Häufige Hauserspinnen in Deutschland im Überblick
Hauswinkelspinne (Tegenaria domestica)
Zitterspinne / Langbeiner (Pholcus phalangioides)
Kreuzspinne (Araneus diadematus)
Nosferatu-Spinne (Zoropsis spinimana)
Springspinne (Salticidae, mehrere Arten)
Die Hauswinkelspinne ist mit Abstand die häufigste große Spinne in deutschen Kellern und Erdgeschossräumen. Sie baut ihre charakteristischen Trichternetze in Ecken und wartet darin auf Beute. Im Herbst sind häufig die deutlich größeren Männchen unterwegs, die auf der Suche nach Weibchen aus ihren Verstecken kommen.
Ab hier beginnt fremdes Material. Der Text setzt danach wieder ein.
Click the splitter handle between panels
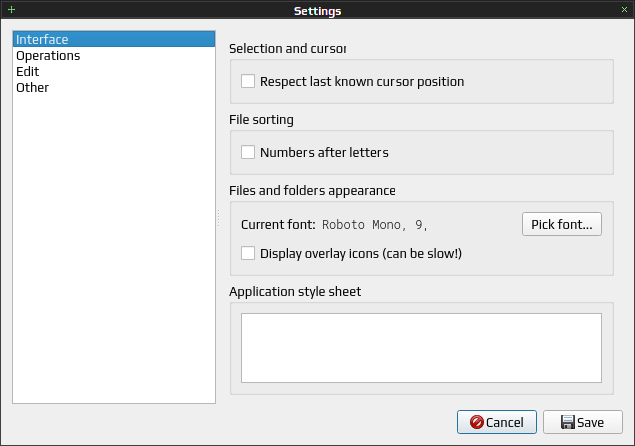Image resolution: width=635 pixels, height=446 pixels. coord(219,218)
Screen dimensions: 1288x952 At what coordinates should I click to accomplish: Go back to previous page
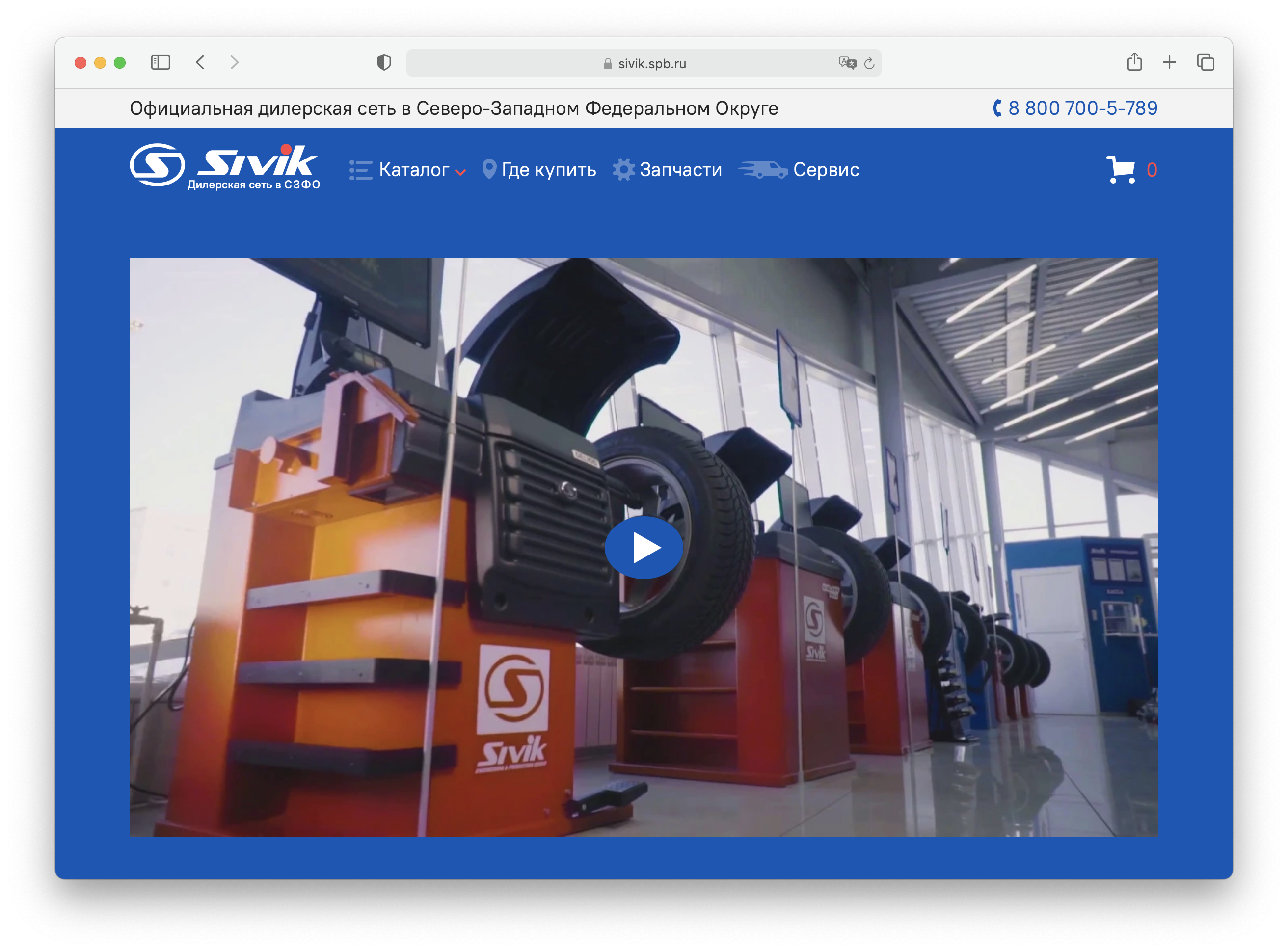pos(200,62)
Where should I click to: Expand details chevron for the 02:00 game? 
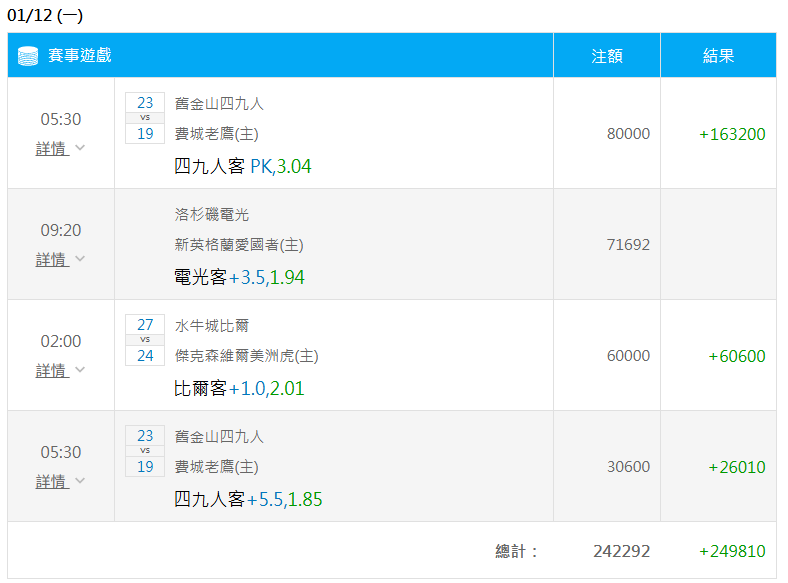[80, 370]
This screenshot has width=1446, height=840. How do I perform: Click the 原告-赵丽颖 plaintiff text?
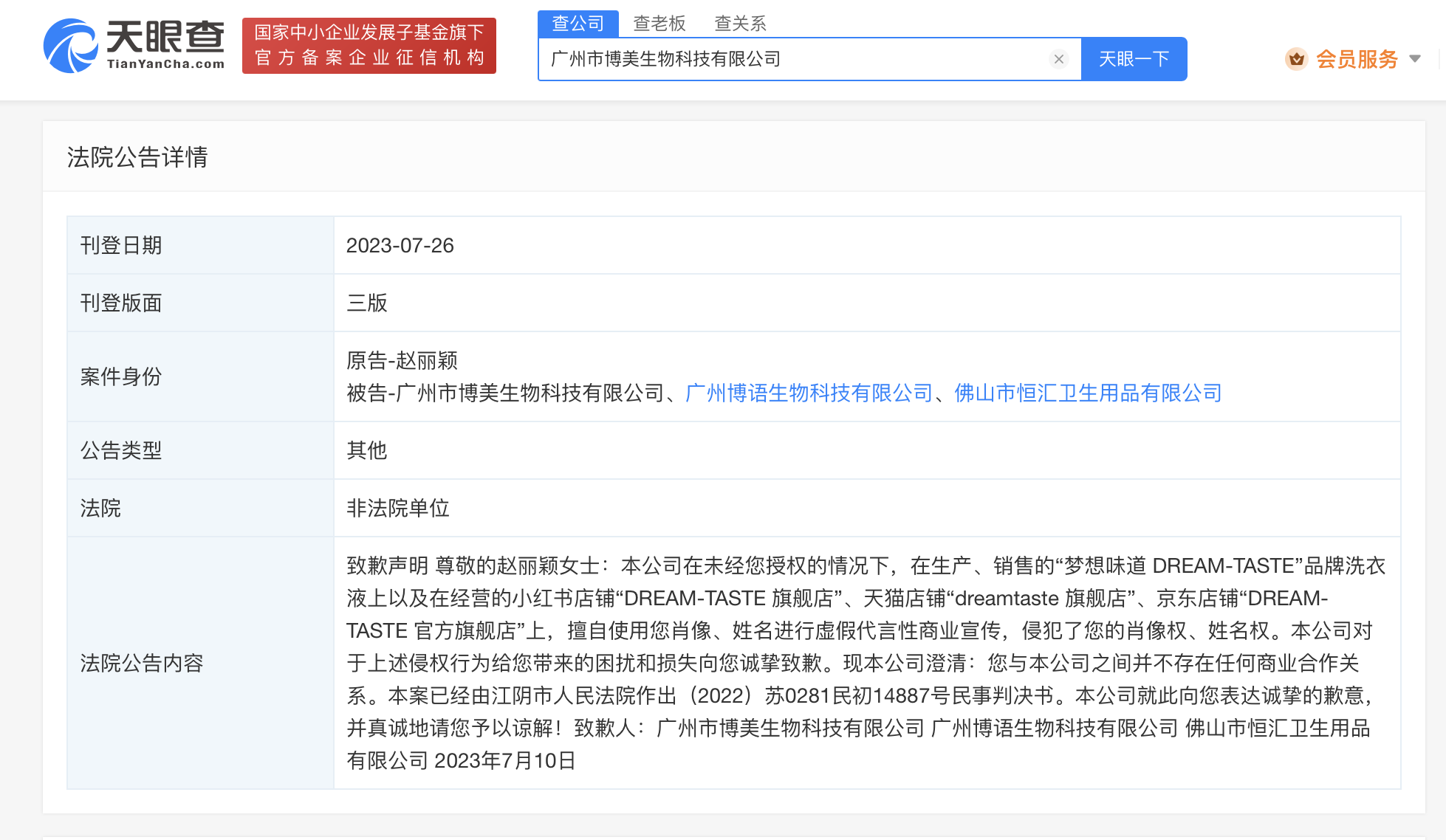click(x=401, y=361)
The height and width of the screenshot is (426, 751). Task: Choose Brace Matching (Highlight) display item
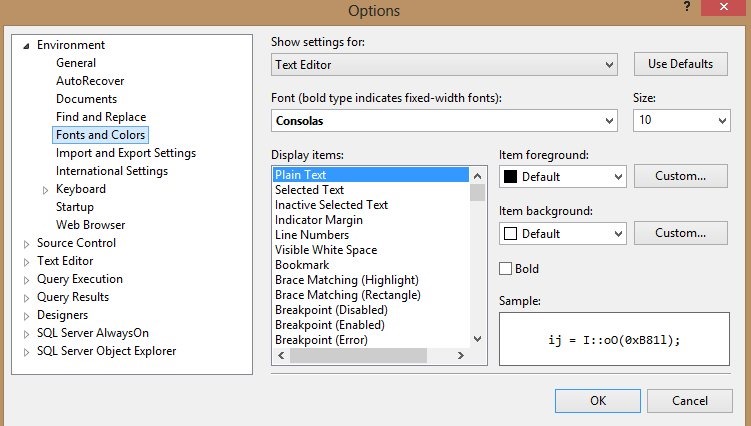coord(346,280)
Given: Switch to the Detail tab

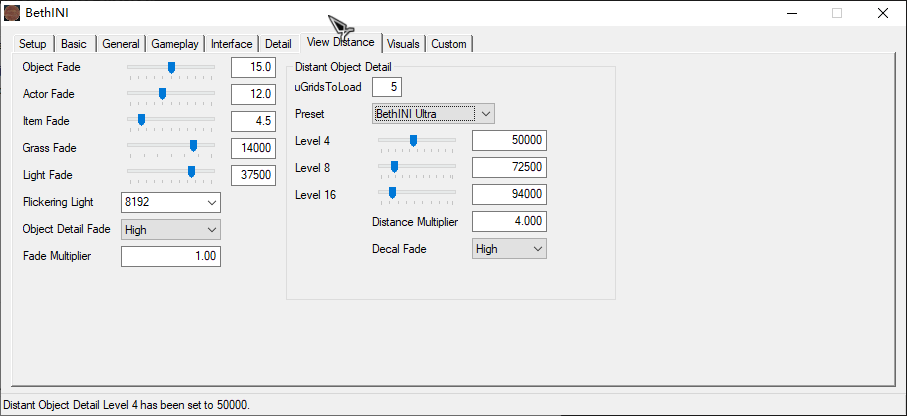Looking at the screenshot, I should click(278, 44).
Die Zitterspinne erkennt man sofort an ihren extrem langen, dünnen Beinen und dem kleinen kugeligen Körper. In Gefahr bringt sie ihr Netz in rasche Schwingung – ein typisches Verhalten, das ihr den Namen eingebracht hat. Sie hält sich bevorzugt in Kellern und schlecht belüfteten Badezimmern auf und gilt als einer der wichtigsten Feinde anderer Hauserspinnen, einschließlich der Hauswinkelspinne.
Die Kreuzspinne findet sich häufig in Fensterbereichen oder Türrahmen. Ihr großes, präzises Radnetz – täglich neu gebaut – ist ein beeindruckendes Naturbauwerk. Sie gehört zu den Arten, die besonders im Herbst häufig ins Haus gelangen, wenn sie entlang von Fassaden und Fenstern ihre Netze spinnt.
Die kurze Antwort: Nein – für gesunde Erwachsene in Deutschland stellen Hauserspinnen keine ernstzunehmende Gesundheitsgefahr dar. Die in deutschen Wohnungen heimischen Arten haben zwar technisch gesehen Gift, aber ihre Chelizeren (Mundwerkzeuge) sind in der Regel zu schwach, um menschliche Haut zu durchdringen. Und selbst wenn ein Biss gelingt, ist er mit einem leichten Insektenstich vergleichbar.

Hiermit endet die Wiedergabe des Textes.